TP dives 13% after Concentrix warns of customer pullback

NEW YORK, UNITED STATES — TP (formerly Teleperformance) fell as much as 16% to its lowest level in over a decade after United States peer Concentrix slashed the midpoint of its 2026 revenue outlook by approximately $130 million, Market Watch reports.
The report cites clients withdrawing CX outsourcing functions entirely in some markets as they reallocate spending toward AI infrastructure, a warning that prompted analysts at RBC Capital Markets to describe the business process outsourcing (BPO) contact-center sub-sector as increasingly “uninvestable.” Concentrix slumped 25% in pre-market trading.
Concentrix clients withdrawing CX support entirely in some markets drives guidance cut
Concentrix CEO Chris Caldwell cited rising financial pressure on clients as the driver: “We are definitely seeing increased financial pressure on our clients as they try and cope with their own investment needs and their current operating environments” — framing the pullback as clients reallocating budget toward their own AI investment needs rather than maintaining or expanding CX outsourcing spend.
The most damaging disclosure was not the revenue guidance cut itself but what drove it: RBC Capital Markets analyst Karl Green identified the critical detail as the fact that “some clients have simply withdrawn customer support altogether in some areas” — withdrawals attributed to agentic AI investment, perceived commoditization of CX functions in certain verticals, and clients moving support work offshore to lower-cost markets.
The withdrawal of CX support by end clients — not just spend reduction, but function elimination — is the scenario that separates an AI-driven outsourcing slowdown from a structural market contraction: if clients are not outsourcing the function at all, the question is not which BPO operator wins the mandate but whether the mandate exists.
“Concentrix reinforced concerns that AI is shrinking demand for its core customer-experience outsourcing business faster than higher-value AI services are expanding,” said Tamlin Bason, Bloomberg Intelligence analyst.
RBC flags ‘uninvestable’ sentiment as AI reprices the CX outsourcing market in real time
“Too many investors see the sub-sector as uninvestable,” said Karl Green, RBC Capital Markets, reflecting a market repricing that does not wait for AI automation to complete its displacement of human agents — it prices it now, in anticipation.
Teleperformance’s share price has fallen from a peak of approximately €400 in December 2021 to levels below €90 — a decline of over 75% — as AI-driven market concerns have compounded with the broader repricing of CX outsourcing multiples, with the June 30 Concentrix disclosure accelerating the latest leg of the drawdown.

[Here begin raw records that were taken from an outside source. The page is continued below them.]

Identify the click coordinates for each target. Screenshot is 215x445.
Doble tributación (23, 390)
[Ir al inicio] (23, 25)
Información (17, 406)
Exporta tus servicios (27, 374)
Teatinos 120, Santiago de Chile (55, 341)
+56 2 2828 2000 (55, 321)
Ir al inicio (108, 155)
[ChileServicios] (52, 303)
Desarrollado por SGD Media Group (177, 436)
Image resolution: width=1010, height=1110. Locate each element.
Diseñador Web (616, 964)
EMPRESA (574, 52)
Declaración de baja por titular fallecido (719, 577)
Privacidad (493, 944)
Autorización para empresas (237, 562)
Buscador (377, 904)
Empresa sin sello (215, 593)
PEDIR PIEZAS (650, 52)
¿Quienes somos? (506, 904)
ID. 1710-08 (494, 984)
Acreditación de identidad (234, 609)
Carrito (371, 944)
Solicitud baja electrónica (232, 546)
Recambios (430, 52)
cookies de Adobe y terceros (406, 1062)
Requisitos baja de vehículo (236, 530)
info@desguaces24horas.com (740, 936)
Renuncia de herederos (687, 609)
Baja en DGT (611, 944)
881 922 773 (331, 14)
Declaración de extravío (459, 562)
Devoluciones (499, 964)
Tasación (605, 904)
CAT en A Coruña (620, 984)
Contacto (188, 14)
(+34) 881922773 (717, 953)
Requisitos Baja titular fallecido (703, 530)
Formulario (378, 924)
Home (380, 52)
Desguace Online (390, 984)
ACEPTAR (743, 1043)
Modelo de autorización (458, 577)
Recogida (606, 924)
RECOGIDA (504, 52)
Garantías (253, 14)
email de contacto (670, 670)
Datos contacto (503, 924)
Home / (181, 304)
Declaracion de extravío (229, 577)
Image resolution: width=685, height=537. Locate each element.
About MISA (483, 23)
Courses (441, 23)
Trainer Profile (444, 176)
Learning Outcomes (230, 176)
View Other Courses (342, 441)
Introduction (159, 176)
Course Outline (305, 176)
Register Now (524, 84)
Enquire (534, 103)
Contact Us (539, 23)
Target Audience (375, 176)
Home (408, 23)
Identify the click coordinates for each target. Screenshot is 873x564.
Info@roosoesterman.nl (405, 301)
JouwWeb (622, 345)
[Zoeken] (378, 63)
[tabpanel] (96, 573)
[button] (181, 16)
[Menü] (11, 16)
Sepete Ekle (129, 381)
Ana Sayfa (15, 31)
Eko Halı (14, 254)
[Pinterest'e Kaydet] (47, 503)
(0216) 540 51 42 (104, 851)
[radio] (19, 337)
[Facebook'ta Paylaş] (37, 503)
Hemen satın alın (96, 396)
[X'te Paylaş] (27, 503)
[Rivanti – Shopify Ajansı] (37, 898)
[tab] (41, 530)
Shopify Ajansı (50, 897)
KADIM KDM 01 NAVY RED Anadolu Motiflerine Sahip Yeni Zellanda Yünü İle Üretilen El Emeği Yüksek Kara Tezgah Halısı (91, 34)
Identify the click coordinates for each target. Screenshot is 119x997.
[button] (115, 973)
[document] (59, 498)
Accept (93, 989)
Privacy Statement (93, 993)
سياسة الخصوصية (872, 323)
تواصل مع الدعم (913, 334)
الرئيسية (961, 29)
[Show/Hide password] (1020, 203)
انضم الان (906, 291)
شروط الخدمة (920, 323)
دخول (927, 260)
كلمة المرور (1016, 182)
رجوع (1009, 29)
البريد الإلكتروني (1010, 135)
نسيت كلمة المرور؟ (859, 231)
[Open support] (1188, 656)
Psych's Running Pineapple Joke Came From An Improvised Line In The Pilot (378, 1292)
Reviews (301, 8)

The client pullback pattern includes companies moving CX work to lower-cost offshore markets rather than eliminating it entirely — suggesting that while some volume is being lost to AI automation, a portion is redistributing geographically rather than disappearing, a distinction that matters to offshore-first operators in the Philippines and India.
For BPO operators exposed to contact-center CX revenue — and for the Philippine and Indian IT-BPM sectors — the Concentrix disclosure is the most concrete evidence yet that AI-driven demand destruction is no longer theoretical.
For outsourcing operators tracking the BPO market structure, the Teleperformance-Concentrix selloff documents a market repricing driven by real client behavior rather than analyst projection — and the operators positioned to capture the redistributing volume rather than lose it are those with AI-augmented service capability and cost structure that gives clients a reason to offshore rather than automate.